My beer journey

Written about
29th January 2019

Let's go back to where it all started. I thought I was so fancy, slotting my sliced lime into the neck of the bottle and knowing there was tequila included. This was me getting into Desperados and thinking I was earning serious cool points in the world of beer.

think everyone started in a similar way. Beer was there because it was there. It wasn't a considered choice to excite your taste buds, an underage you or a drinking-to-get-drunk-you wasn't sat nursing a pint and discussing how tasty it was. At least I never did anyway.

I never drank beer until I left Uni - in hindsight, a great decision to keep a beer belly at bay - and from there, the tastings began. I started small, with the easy-drinking lagers that had the Mexican edge; Desperados, Corona, Sol - always with a lime and always thinking I'd made it in the world of beer drinking.

Whenever I travelled I'd vary my choice, propping up bars in Amsterdam on Heineken and Amstel, travelling South East Asia on a liquid diet of Chang and Tiger. Beer was there for easy alcohol, not the flavour. It allowed me to drink with friends pretty cheaply, instead of racking up expensive cocktails, but I never thought I'd be drinking for flavour pleasure.

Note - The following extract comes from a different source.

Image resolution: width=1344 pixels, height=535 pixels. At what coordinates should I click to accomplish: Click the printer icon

Despite that, I still loved it. It was a fresh flavour and so easy to have a bottle slung across the bar instead of waiting for a cocktail to be mixed or even a mixer to be measured and based with too much ice. I've never been a massive drinker so I wasn't there to 'strawpedo' a bottle or down it as quick as I could, but it was easy drinking, often with an edge of tequila to keep it even fresher.

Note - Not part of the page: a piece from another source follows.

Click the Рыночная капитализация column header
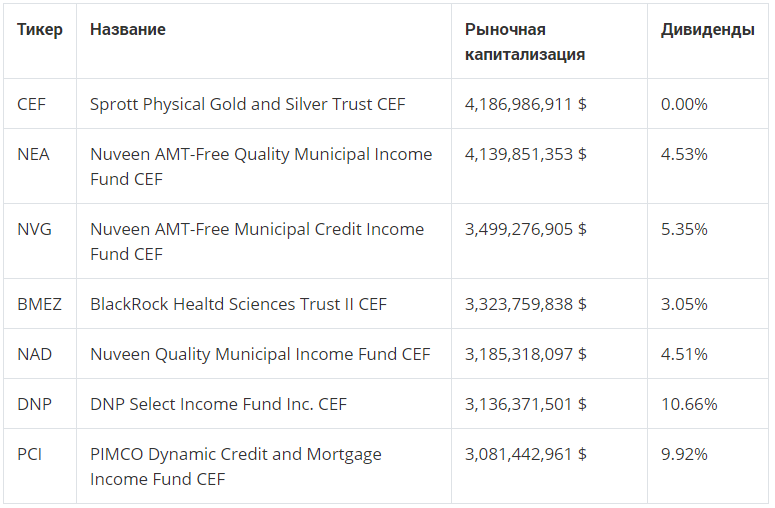Screen dimensions: 775x508 pyautogui.click(x=525, y=42)
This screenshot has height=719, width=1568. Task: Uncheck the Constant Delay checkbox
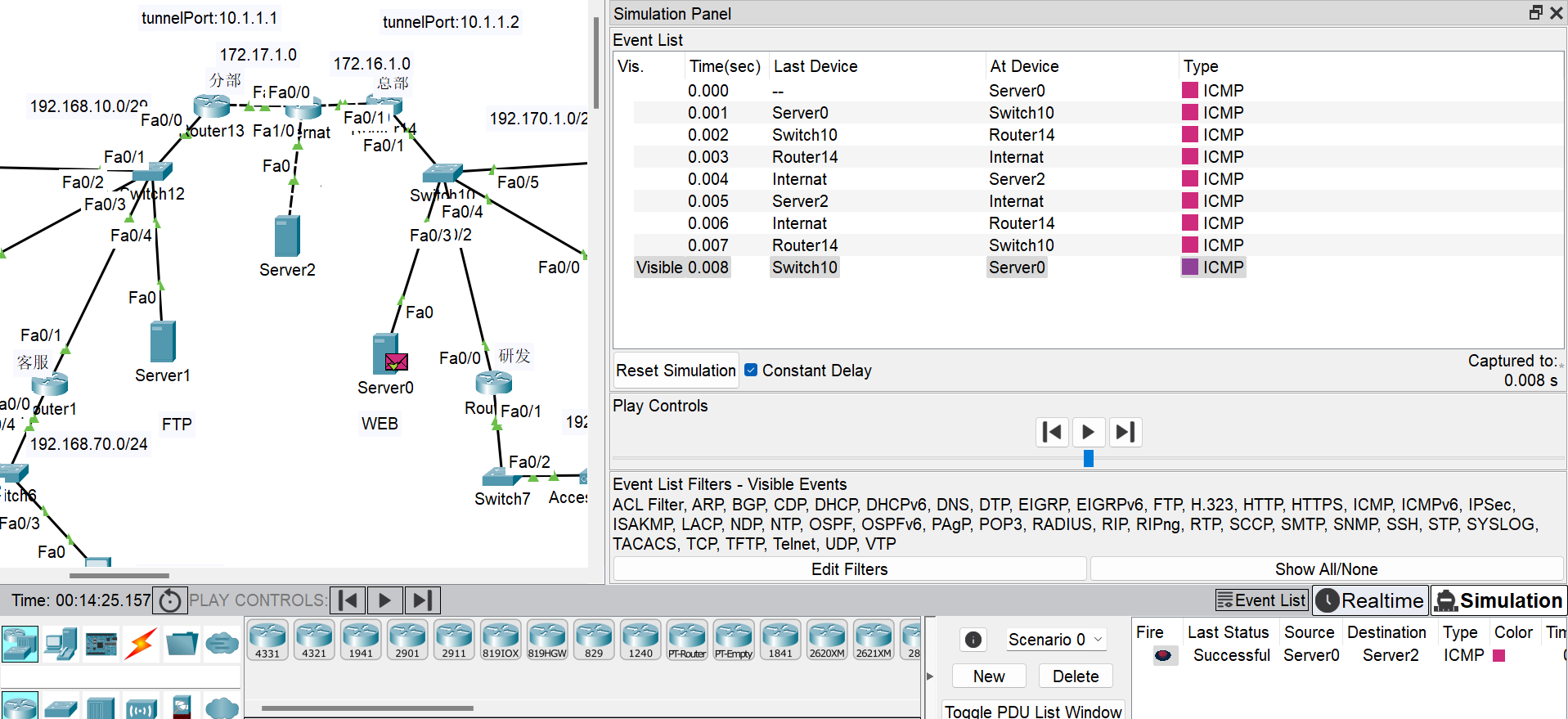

Truthfully, I don't think I moved onto anything harder or more varied until I met Matt, circa 2014. 23 year old Phoebe was introduced to the sheer volume of flavours that can be packed into a pint, with the easy-drinking lagers a thing of the past almost immediately.


We spent most of our early dating life in Brew Dog by the Corn Exchange, my pours largely devoted to Punk IPA, every now and then straying to the guest taps where they looked appealing. As I was spending more and more time in Leeds, it opened me up to a lot more beer - endless taps in different bars, a trial and error process of working out what I liked and what wasn't working for my taste buds. In those early days, I rarely strayed from low ABV, with an IPA or blonde style of beer.

Matt and I are opposites when it comes to our pints. If we're drinking for pleasure, I'll be lining up the not-too-hoppy IPAs, Matt will nurse porters or sour style beers. From the early days until now, it means I get to dip my toes into new flavours without committing to a full pint, continuously expanding my flavour range. Moving to Leeds only nurtured that flavour development and where my real affinity with beer was solidified, Untapped check-ins at all.

Five years down the line and I am confident in my favourite flavours. They haven't strayed much from the originals, almost always opting for session pale ales or scoping out fruity or dessert laced offerings. I know my easy drinkers for the quick picks and I know what to steer clear of.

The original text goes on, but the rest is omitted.